Botany MP and National Party leader Christopher Luxon is expressing concern for the people of Tonga following the recent volcanic eruption and tsunami.
The undersea volcano named Hunga Tonga-Hunga Ha’apai erupted on January 15, triggering a tsunami that saw large waves wash onto the island nation.
Luxon says the Opposition shares concerns for the Tongan people and supports New Zealand standing ready to provide assistance to that country.
“Our thoughts are with the people of Tonga as they deal with the damage and distress brought about by the recent tsunami that followed a volcanic eruption.

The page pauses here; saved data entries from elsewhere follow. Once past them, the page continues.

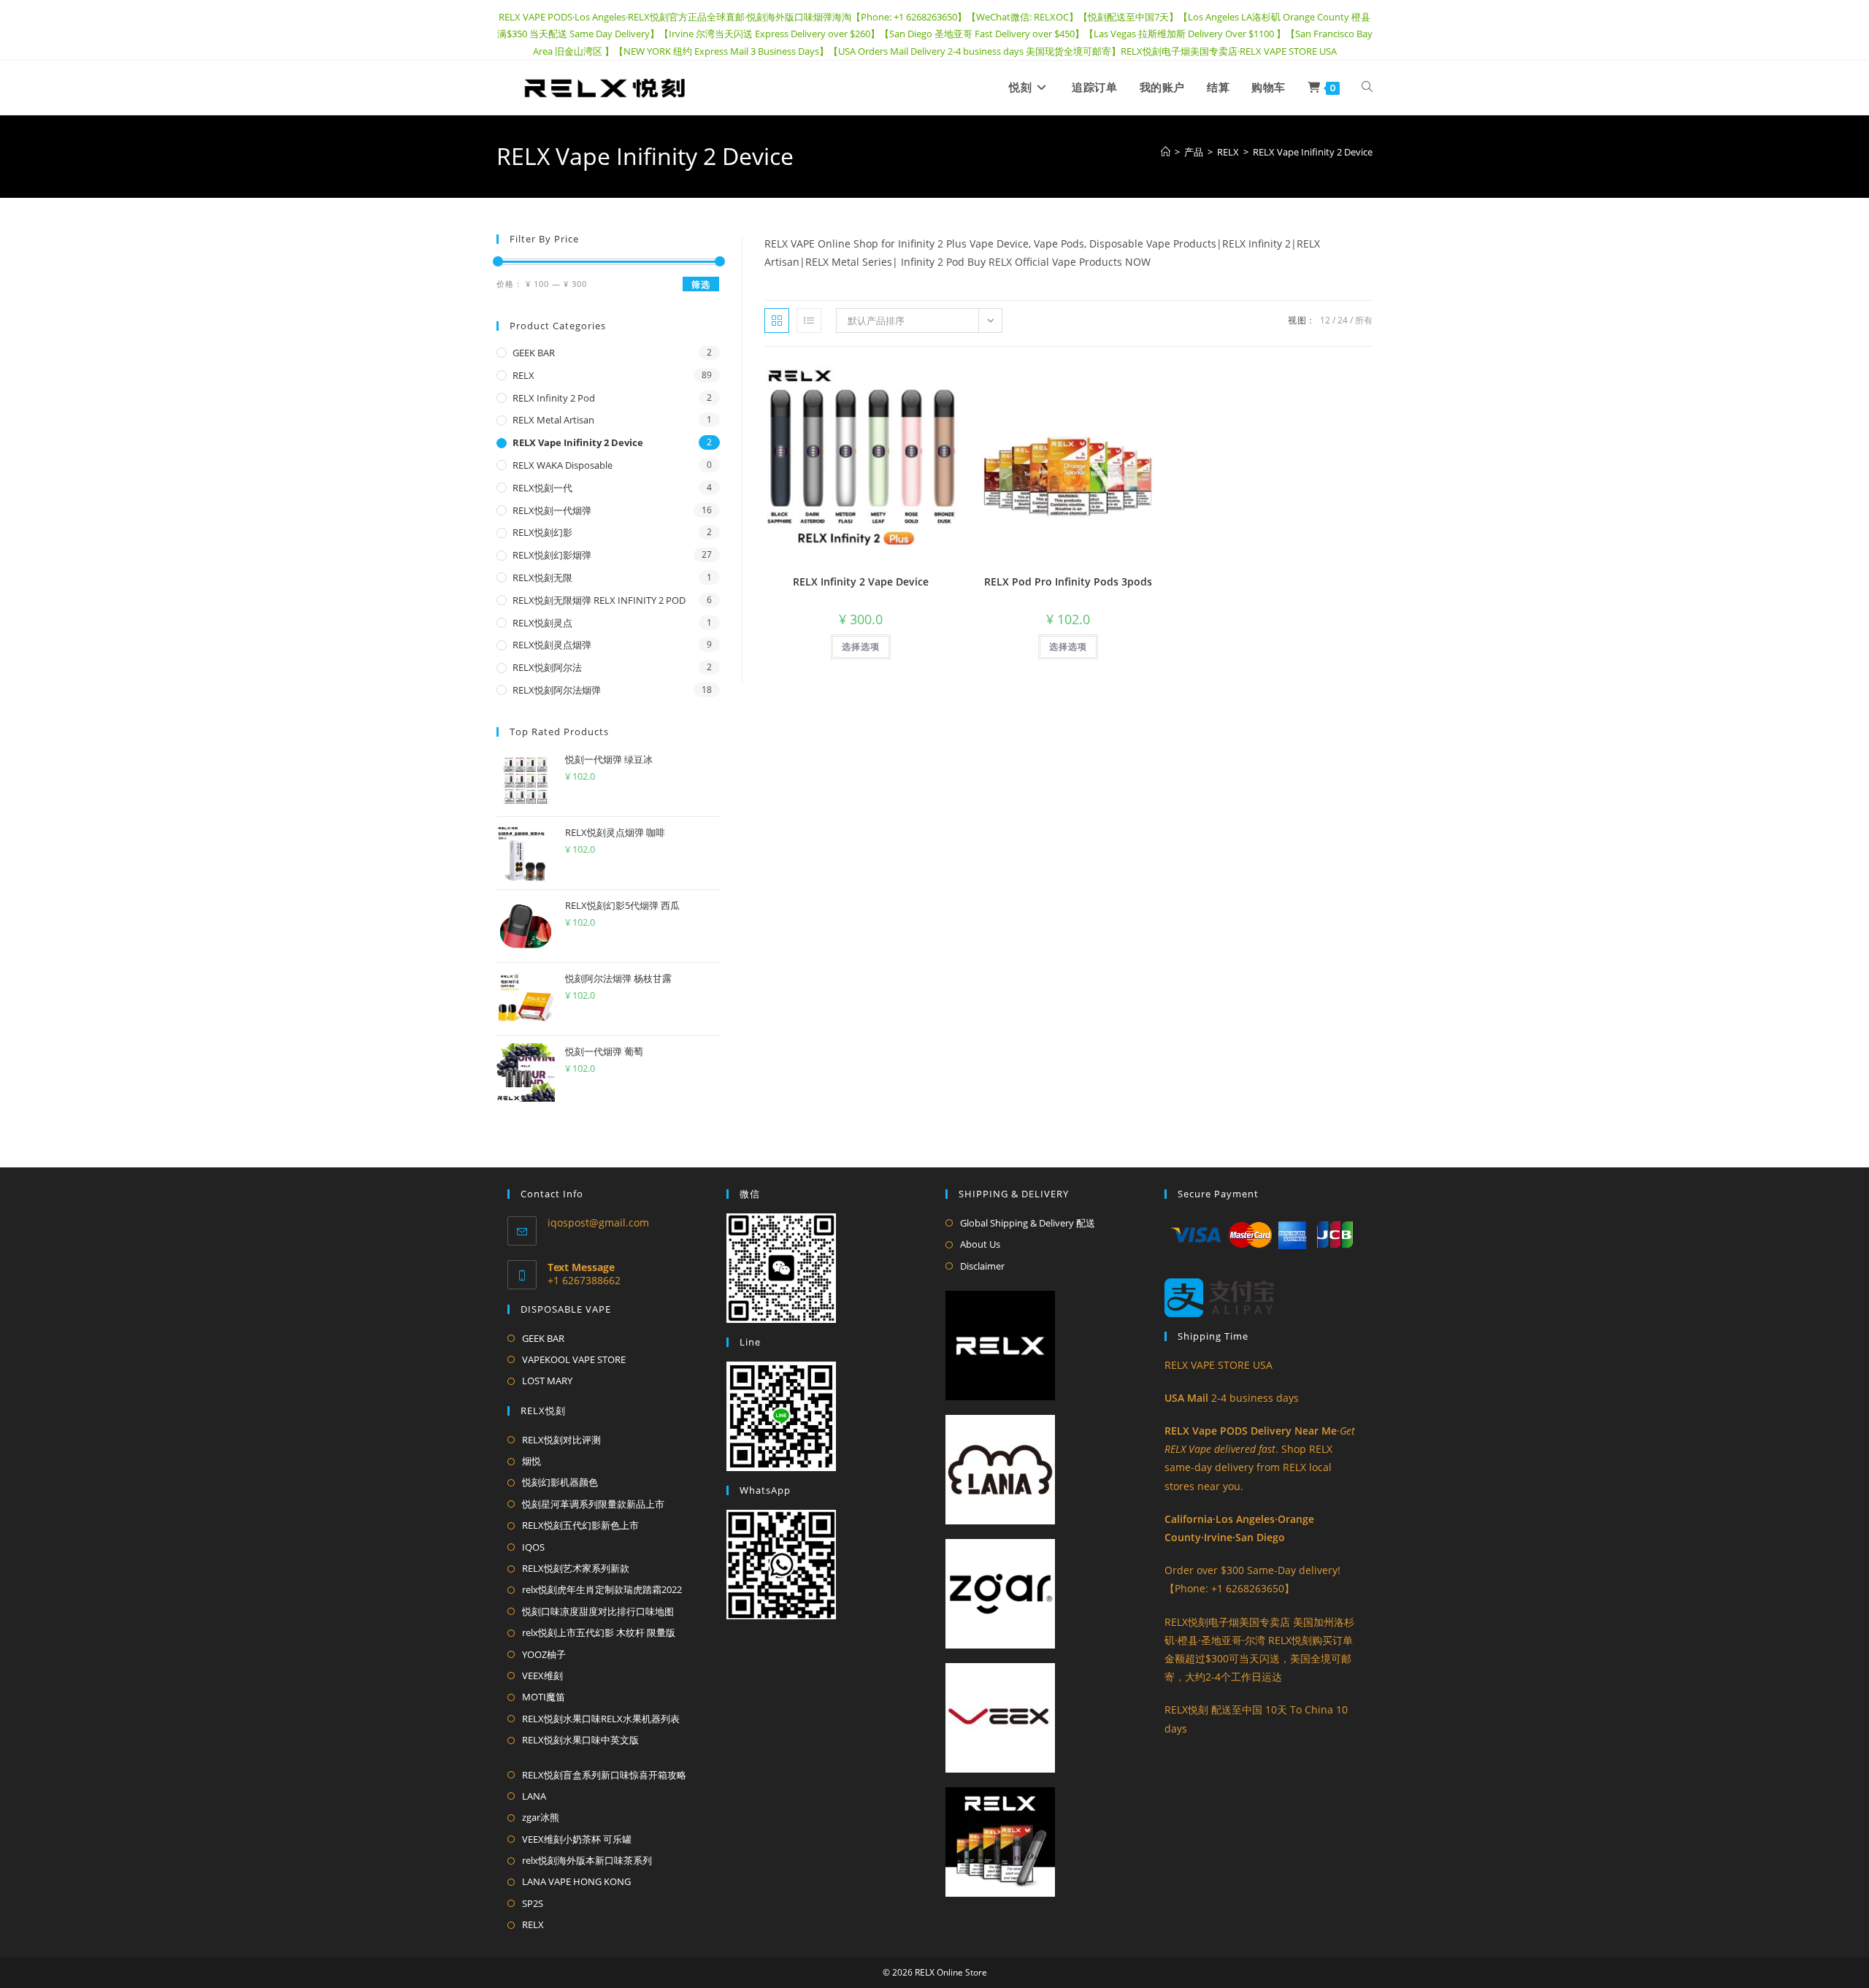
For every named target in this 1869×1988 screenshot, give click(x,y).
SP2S (532, 1903)
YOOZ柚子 (544, 1654)
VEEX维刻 (542, 1675)
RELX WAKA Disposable (563, 465)
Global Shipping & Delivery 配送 (1027, 1222)
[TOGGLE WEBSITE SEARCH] (1367, 88)
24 (1343, 320)
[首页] (1165, 151)
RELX (523, 375)
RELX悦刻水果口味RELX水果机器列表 (601, 1718)
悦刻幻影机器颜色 (560, 1482)
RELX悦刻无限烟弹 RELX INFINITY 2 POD (599, 600)
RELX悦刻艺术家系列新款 (575, 1568)
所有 (1364, 320)
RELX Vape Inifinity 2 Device (1313, 151)
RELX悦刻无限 (542, 577)
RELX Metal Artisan (553, 419)
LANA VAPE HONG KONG (576, 1881)
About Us (980, 1244)
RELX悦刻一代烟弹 (552, 510)
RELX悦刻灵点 (542, 622)
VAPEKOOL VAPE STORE (574, 1359)
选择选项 (861, 646)
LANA (534, 1796)
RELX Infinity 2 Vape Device (861, 581)
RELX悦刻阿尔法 (547, 667)
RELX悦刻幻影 (542, 532)
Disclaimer (982, 1266)
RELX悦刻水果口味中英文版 (580, 1739)
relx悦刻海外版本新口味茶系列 (587, 1860)
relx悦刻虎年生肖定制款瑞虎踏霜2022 (602, 1589)
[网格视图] (776, 320)
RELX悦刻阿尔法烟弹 (557, 689)
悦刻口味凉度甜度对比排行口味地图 (598, 1611)
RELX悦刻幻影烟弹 (552, 554)
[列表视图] (809, 320)
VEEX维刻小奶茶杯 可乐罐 (577, 1839)
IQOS (533, 1547)
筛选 (700, 284)
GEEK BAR (534, 352)
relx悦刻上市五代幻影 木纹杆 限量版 (598, 1632)
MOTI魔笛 (543, 1696)
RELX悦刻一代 (542, 487)
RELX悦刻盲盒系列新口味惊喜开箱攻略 (604, 1774)
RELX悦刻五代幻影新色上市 (580, 1525)
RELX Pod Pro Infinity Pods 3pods (1068, 581)
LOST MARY (547, 1380)
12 (1325, 320)
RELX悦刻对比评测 (561, 1439)
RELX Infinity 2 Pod (554, 397)
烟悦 (531, 1460)
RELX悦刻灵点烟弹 (552, 644)
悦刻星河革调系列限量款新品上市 (593, 1504)
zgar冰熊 (540, 1817)
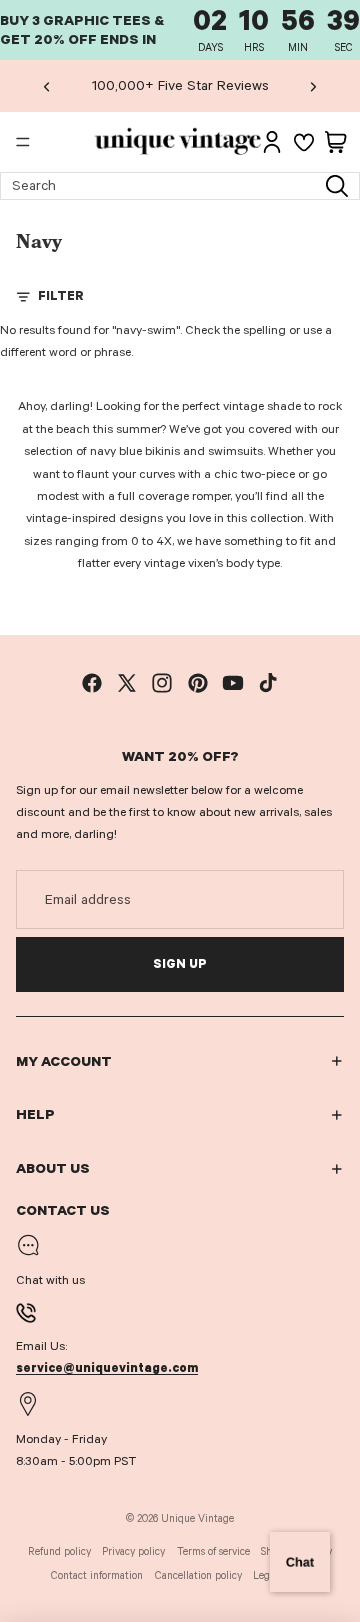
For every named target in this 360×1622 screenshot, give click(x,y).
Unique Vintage (197, 1518)
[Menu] (23, 143)
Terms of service (213, 1551)
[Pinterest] (198, 683)
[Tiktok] (268, 683)
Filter (61, 296)
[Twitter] (127, 683)
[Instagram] (162, 683)
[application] (300, 1562)
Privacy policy (133, 1551)
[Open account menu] (272, 142)
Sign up (180, 964)
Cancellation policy (198, 1575)
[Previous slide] (47, 86)
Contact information (97, 1575)
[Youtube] (233, 683)
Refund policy (59, 1551)
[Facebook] (92, 683)
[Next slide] (313, 86)
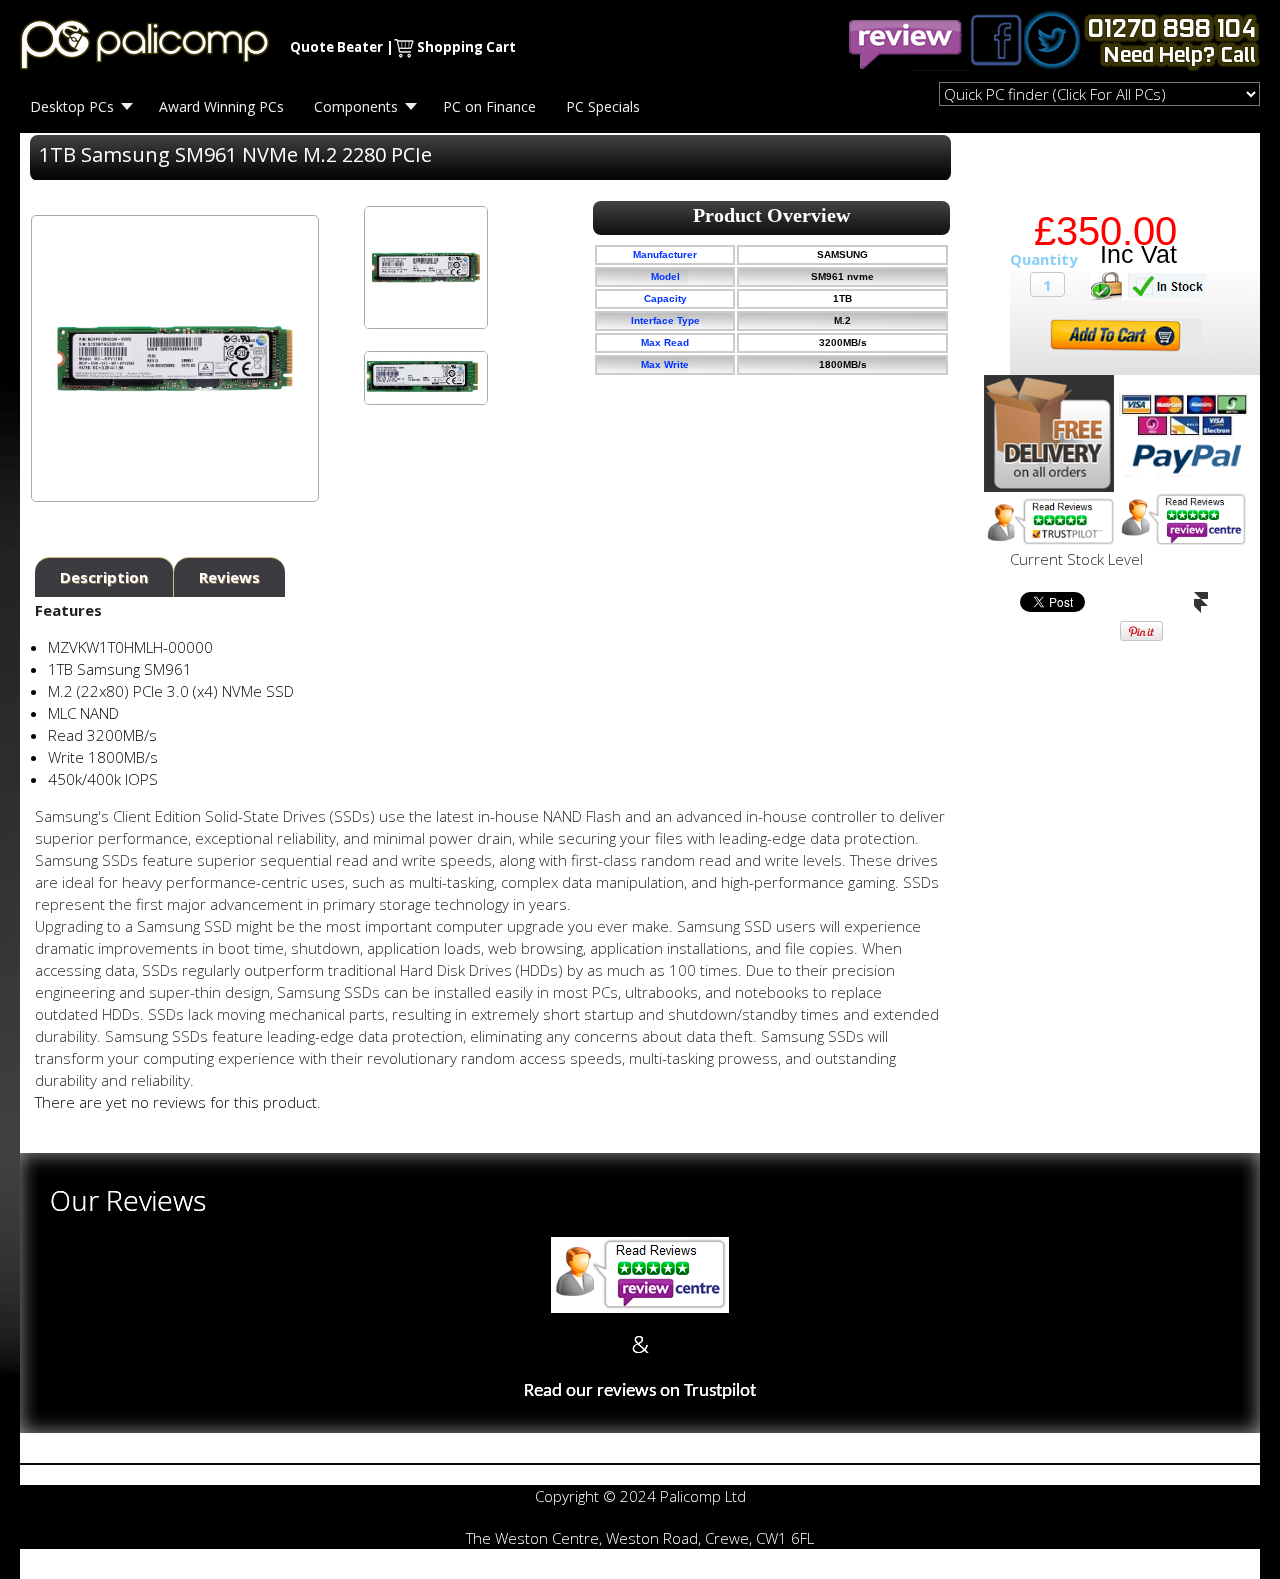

“I know there will be many people around New Zealand waiting to hear about their family, friends and loved ones while communication remains unstable, and our thoughts are with them too.”
Luxon says the National Party’s spokesperson for Pacific Peoples, Dr Shane Reti, has reached out to local Pacific leaders, the Tongan Consul, and Pacific Peoples Minister Aupito William Sio on behalf of the Opposition to express their sympathies and offer their support.
“We welcome the Government’s commitment today to providing humanitarian assistance,” Luxon said on Sunday.
“I hope the Government is poised and prepared to deliver this assistance as quickly as possible including, if appropriate, dispatching the [Royal NZ Navy’s] multi-purpose Aotearoa vessel if planes are not able to safely fly over the volcanic ash cloud.
“We must help our Pacific friends and family in any way that we can.”
Foreign Affairs Minister Nanaia Mahuta said on Sunday damage assessments are under way and New Zealand has formally offered to provide assistance to Tonga.
The New Zealand Government has made an initial $500,000 available to respond to requests from the Tongan Government as they come in, she says.
The Ministry of Foreign Affairs and Trade, the NZ Defence Force, and other New Zealand agencies are working through air and sea options to provide assistance to Tonga.
Mahuta says an NZDF P3 Orion aircraft is on standby to provide aerial surveillance and support the Tongan Government to gain visibility of the impact on the outer islands, as soon as atmospheric conditions allow.
“The New Zealand High Commission in [the Tongan capital] Nuku’alofa is monitoring the situation closely and is in contact with local authorities.”